Activision gave the wrong impression when it announced in February that it would disband the Guitar Hero development team and stop working on a Guitar Hero game for 2011.
Most of the press (myself included) assumed that this meant Guitar Hero was finished, but now Activision is clearing the air. In an interview with GamesIndustry.biz, Activision’s Dan Winters clarified that the series is on “hiatus.”
“We’re releasing products out of the vault – we’ll continue to sustain the channel, the brand won’t go away. We’re just not making a new one for next year, that’s all,” Winters said.

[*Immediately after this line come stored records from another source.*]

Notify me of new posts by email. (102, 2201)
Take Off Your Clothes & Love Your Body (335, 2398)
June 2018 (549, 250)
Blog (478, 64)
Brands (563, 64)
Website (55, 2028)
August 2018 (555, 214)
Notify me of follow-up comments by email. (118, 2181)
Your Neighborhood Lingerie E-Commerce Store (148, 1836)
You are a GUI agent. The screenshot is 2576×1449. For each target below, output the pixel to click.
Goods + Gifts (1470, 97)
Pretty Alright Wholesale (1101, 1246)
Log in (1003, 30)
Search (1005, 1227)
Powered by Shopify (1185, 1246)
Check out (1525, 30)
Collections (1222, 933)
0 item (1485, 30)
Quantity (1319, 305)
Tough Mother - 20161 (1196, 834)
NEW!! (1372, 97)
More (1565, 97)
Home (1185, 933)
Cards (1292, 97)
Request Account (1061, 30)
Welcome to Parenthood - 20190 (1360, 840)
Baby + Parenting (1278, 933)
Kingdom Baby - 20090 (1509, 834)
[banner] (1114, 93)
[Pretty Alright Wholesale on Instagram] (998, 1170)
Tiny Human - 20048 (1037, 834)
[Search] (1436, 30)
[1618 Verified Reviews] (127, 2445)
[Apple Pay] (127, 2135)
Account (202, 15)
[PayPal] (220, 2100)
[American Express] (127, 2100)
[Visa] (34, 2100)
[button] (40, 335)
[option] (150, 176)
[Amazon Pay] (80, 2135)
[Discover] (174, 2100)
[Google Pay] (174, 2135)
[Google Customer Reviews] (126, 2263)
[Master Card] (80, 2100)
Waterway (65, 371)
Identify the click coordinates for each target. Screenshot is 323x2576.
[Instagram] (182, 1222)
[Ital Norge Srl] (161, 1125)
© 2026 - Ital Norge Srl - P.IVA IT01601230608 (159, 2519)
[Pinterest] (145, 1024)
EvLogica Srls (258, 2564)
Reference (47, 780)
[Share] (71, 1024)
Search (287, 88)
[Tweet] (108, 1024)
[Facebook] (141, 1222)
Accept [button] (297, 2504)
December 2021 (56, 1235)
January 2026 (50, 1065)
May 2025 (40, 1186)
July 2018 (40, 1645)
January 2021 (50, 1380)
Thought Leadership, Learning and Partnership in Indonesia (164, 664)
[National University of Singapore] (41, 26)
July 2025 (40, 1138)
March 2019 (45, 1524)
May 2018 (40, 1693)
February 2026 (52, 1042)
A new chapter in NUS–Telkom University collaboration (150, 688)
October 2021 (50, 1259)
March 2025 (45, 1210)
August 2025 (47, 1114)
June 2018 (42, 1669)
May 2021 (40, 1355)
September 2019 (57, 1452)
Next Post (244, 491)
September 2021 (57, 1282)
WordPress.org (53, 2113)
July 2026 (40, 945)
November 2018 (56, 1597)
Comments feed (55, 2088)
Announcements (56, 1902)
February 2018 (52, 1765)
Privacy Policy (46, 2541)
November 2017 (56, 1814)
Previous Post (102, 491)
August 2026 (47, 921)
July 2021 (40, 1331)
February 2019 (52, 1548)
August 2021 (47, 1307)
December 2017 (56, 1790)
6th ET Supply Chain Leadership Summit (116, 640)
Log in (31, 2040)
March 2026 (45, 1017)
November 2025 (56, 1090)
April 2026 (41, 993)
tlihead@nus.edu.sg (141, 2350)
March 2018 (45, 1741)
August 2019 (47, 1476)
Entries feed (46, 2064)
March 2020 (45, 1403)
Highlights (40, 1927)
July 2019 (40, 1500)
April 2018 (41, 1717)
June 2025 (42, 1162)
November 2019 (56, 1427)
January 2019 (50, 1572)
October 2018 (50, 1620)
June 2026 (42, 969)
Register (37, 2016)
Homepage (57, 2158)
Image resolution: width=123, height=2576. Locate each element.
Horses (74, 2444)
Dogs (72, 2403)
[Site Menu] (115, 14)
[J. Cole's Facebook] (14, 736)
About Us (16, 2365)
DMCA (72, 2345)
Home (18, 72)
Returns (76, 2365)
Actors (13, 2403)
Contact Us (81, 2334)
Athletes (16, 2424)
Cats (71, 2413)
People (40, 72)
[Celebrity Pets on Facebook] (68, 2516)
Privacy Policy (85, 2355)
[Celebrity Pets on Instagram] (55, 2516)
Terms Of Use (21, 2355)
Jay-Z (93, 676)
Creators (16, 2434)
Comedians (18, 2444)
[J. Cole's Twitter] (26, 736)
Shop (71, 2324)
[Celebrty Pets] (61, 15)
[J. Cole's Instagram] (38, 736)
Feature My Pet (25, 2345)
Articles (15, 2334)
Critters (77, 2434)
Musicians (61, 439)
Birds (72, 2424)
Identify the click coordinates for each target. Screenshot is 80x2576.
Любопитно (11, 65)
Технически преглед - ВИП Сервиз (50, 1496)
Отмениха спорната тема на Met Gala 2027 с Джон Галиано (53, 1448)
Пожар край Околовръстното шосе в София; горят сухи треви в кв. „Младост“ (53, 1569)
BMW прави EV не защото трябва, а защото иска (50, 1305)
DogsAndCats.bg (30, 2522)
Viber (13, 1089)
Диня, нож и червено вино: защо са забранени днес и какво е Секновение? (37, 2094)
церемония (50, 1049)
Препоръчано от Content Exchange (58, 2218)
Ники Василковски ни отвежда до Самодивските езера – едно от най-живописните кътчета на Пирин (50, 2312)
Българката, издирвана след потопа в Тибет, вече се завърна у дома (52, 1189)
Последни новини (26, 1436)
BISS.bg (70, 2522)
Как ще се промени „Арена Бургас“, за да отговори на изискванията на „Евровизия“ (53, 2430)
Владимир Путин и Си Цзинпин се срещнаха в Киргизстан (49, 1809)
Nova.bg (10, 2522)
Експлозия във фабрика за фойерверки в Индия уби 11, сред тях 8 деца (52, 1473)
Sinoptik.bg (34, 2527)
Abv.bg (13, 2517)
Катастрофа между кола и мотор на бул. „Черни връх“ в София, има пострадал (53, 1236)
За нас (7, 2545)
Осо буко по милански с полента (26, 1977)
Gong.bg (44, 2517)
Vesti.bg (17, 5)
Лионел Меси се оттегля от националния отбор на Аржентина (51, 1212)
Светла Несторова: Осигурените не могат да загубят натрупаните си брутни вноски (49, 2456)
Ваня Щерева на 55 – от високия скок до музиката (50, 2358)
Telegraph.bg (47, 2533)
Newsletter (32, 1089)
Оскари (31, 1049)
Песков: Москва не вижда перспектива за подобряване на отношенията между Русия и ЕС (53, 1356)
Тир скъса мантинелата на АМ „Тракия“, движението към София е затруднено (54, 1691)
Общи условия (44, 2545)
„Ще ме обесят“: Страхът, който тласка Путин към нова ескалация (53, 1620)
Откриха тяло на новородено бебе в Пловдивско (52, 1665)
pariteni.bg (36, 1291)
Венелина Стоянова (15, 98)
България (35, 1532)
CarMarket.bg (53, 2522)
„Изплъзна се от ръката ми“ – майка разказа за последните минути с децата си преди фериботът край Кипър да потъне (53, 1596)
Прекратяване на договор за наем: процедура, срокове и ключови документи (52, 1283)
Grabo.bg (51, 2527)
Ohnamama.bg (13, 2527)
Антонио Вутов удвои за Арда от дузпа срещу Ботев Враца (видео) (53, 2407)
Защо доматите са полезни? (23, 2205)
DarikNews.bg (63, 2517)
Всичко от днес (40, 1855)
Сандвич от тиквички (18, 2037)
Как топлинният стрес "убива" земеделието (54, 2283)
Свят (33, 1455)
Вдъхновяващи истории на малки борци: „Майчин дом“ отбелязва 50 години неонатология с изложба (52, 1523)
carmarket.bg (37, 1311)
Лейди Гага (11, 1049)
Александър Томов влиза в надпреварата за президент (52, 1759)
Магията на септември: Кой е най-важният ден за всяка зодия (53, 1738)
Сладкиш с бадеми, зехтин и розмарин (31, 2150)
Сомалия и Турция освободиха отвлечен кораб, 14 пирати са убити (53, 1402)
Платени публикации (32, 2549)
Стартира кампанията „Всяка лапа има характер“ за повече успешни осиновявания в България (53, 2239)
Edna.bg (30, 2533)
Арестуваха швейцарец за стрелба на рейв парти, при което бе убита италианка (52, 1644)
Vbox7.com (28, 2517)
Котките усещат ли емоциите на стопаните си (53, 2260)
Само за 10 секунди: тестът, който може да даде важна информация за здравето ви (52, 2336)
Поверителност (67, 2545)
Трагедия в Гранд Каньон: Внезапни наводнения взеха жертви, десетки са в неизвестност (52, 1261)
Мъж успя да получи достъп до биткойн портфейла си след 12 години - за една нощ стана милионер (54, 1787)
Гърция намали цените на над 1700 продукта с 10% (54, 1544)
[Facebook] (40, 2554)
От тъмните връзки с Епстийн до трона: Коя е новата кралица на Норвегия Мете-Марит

Guitar Hero certainly needs the break. Over the last few years, Guitar Hero and Rock Band oversaturated the market, with more than a dozen games, band-specific sequels and spin-offs launched between 2008 and 2010.
But time alone won’t heal Guitar Hero’s wounds. The fake plastic instrument genre has stagnated. There are no more peripherals to add (keyboards, the final but non-essential element of rock music, came alongside Rock Band 3 last year). Activision will have to rethink the entire concept if it wants to rekindle interest, and I’m not convinced that consumers who previously invested in the hardware will be willing to do it again.
Still, I believe Winters when he says the brand isn’t going away. Guitar Hero is a well-known property, and the name could easily be applied to any form of music gaming, even if it doesn’t involve guitar-shaped controllers with colorful buttons on the end. As games like Tap Tap Revenge and Dance Central prove, the marriage of video games and music hasn’t gone stale.